MetaPoison: Practical General-purpose Clean-label Data Poisoning

Part of Advances in Neural Information Processing Systems 33 (NeurIPS 2020)

AuthorFeedback Bibtex MetaReview Paper Review Supplemental

Authors

W. Ronny Huang, Jonas Geiping, Liam Fowl, Gavin Taylor, Tom Goldstein

Abstract

Data poisoning---the process by which an attacker takes control of a model by making imperceptible changes to a subset of the training data---is an emerging threat in the context of neural networks. Existing attacks for data poisoning neural networks have relied on hand-crafted heuristics, because solving the poisoning problem directly via bilevel optimization is generally thought of as intractable for deep models. We propose MetaPoison, a first-order method that approximates the bilevel problem via meta-learning and crafts poisons that fool neural networks.
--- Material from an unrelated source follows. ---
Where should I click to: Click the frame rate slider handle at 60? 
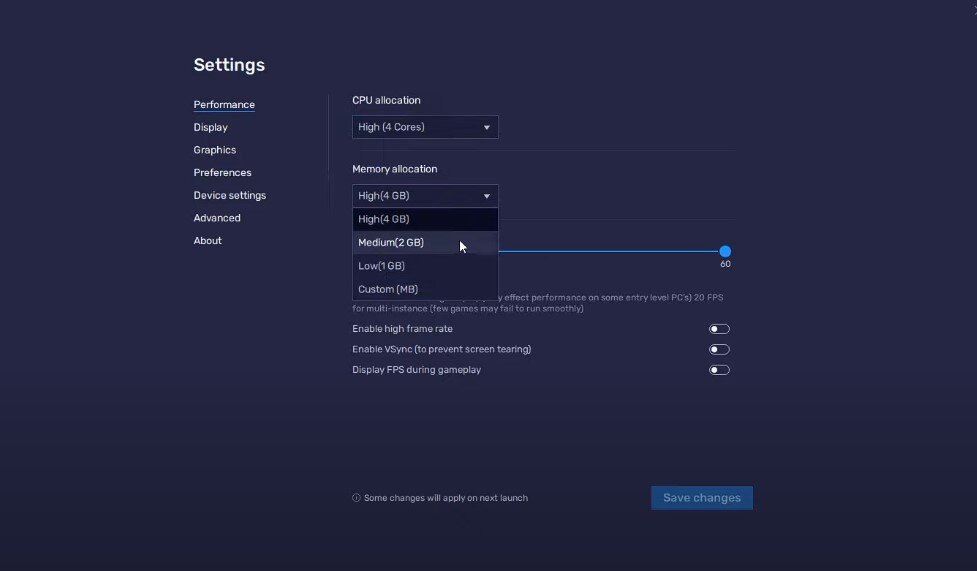pos(725,251)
MetaPoison is effective: it outperforms previous clean-label poisoning methods by a large margin. MetaPoison is robust: poisoned data made for one model transfer to a variety of victim models with unknown training settings and architectures. MetaPoison is general-purpose, it works not only in fine-tuning scenarios, but also for end-to-end training from scratch, which till now hasn't been feasible for clean-label attacks with deep nets. MetaPoison can achieve arbitrary adversary goals---like using poisons of one class to make a target image don the label of another arbitrarily chosen class. Finally, MetaPoison works in the real-world. We demonstrate for the first time successful data poisoning of models trained on the black-box Google Cloud AutoML API.